Crítica Publicada no Jornal do Brasil
Por Macksen Luiz – Rio de Janeiro – 10.04.1985

Barra

Martins Penna para estudantes

A versão de O Noviço pelo TAPA está sintonizada com a proposta do Projeto Escola que o grupo desenvolve há três anos. Não que isto queira dizer que tenha havido uma vulgarização do texto de Martins Penna (1815-1848) ou uma direção menos empenhada. O estilo do TAPA não admitiria tal preguiça, afinal o projeto é parte integrante da ação cultural desses profissionais que procuram desenvolver um estilo muito pessoal de trabalho. Mas a montagem de Eduardo Tolentino para O Noviço leva (e muito) em consideração o público para o qual foi criada: o estudante.

A peça de Martins Penna, apesar das suas observações satíricas sobre as instituições sociais da primeira metade do século XIX, especialmente a família e a Igreja, está carregada de ingenuidade que serve ao propósito do Projeto Escola de mapear a dramaturgia brasileira para plateias que desconhecem completamente o teatro. Tolentino investiu neste aspecto “primário” do texto para estabelecer relações diretas e identificações imediatas. Não se procure um depuramento de estilo. Evitam-se as intermediações que uma proposta crítica ou histórica, por exemplo, podiam sugerir. A opção é por incorporar diversas chaves cômicas com interpretações que dispensam sutilezas e buscam efeitos de cena reconhecidamente eficientes. Mesmo desconhecendo as manhas do teatro, a plateia reconhece no jogo de cena o humor das comédias cinematográficas ou dos esquetes de televisão. É partindo desta identificação que Tolentino esboça uma direção coreográfica, de passos marcados, e com exposição total dos atores. Tolentino carrega nas entonações, arranha a chanchada, solicita sem pudor a cumplicidade dos que estão sentados na plateia.
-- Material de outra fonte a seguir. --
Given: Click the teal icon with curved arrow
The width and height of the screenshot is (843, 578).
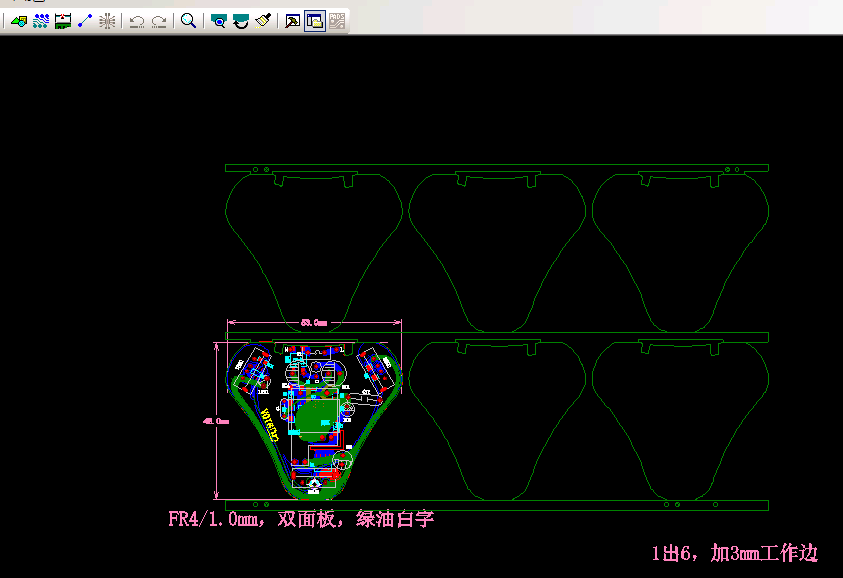Looking at the screenshot, I should point(240,20).
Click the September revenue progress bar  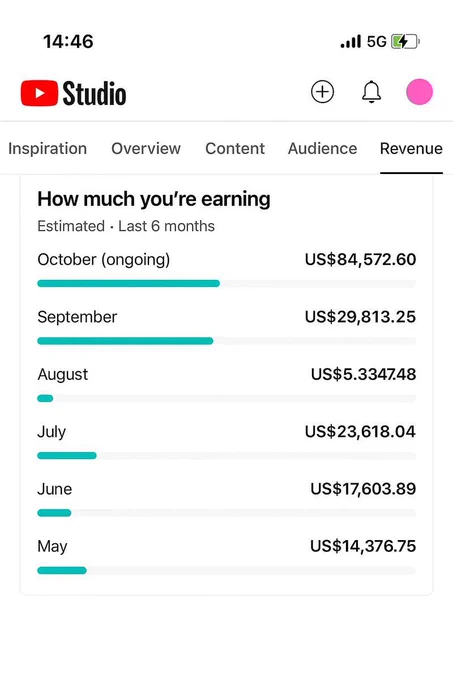point(227,341)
Mas não se deixa iludir pela facilidade dos efeitos. Por trás desta aparência um tanto feérica exista a prevalência do texto. Afinal, foi para apresenta-lo ao público estudantil que surgiu o Projeto Escola.
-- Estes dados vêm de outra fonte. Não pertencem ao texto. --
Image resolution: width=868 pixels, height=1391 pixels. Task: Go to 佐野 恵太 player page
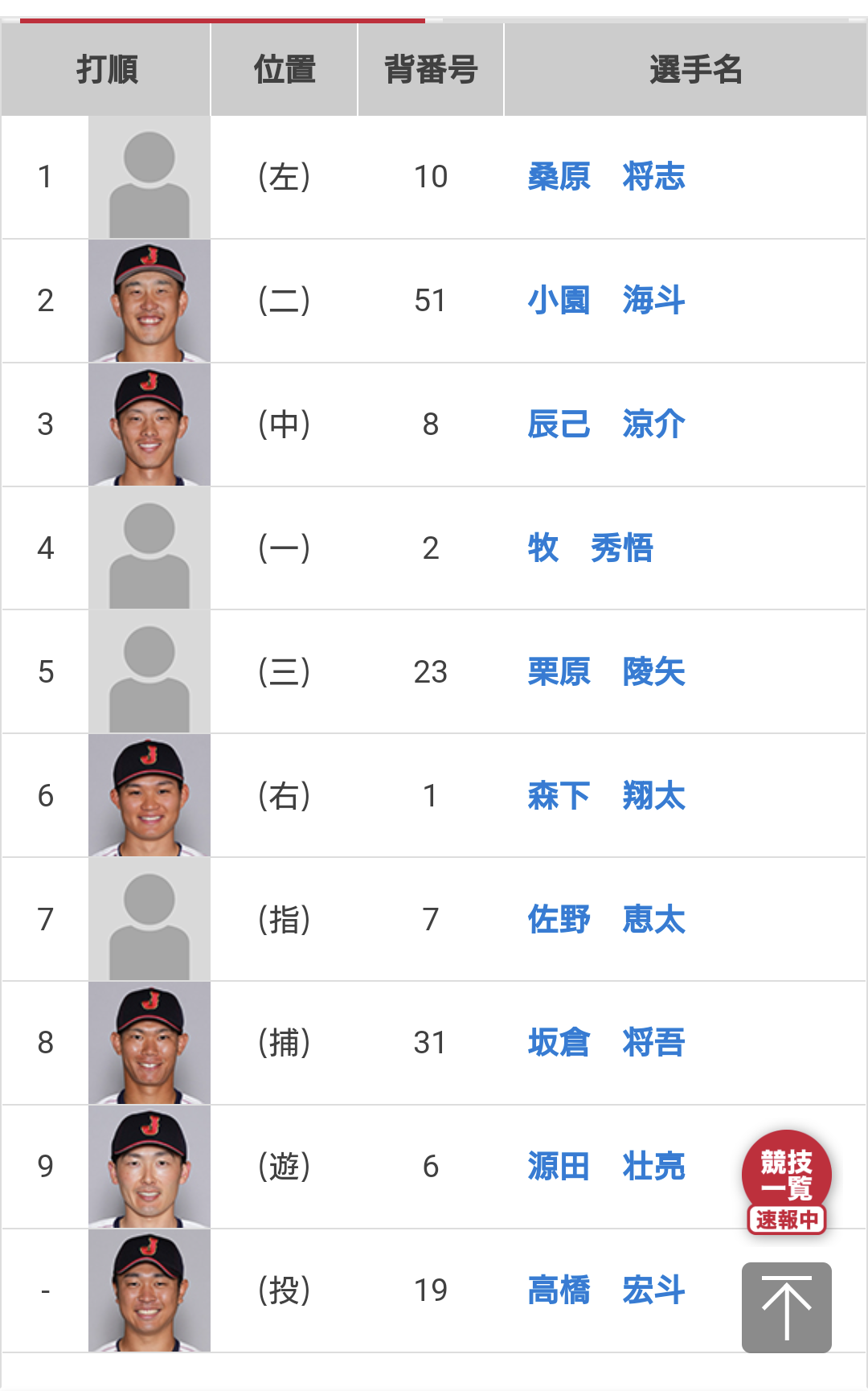606,920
A plateia mais sofisticada, que conhece O Noviço em incontáveis montagens, certamente não será estimulada pela comicidade sem subterfúgios de Penna. Já o estudante, especialmente o adolescente, encontrará na trama simples da pequena humanidade que Martins Penna criou com acurado sentido de observação: um passatempo enriquecedor. Rir das brincadeiras que os atores desenvolvem em cena é encontrar o aspecto lúdico do teatro, que pode servir de poderosa atração a espectadores até agora apenas eventuais. A função didática e cultural do Projeto Escola explica a forma dentro da qual o TAPA acondicionou O Noviço e a julgar pelas informações do grupo, perfeitamente adequada a seus propósitos.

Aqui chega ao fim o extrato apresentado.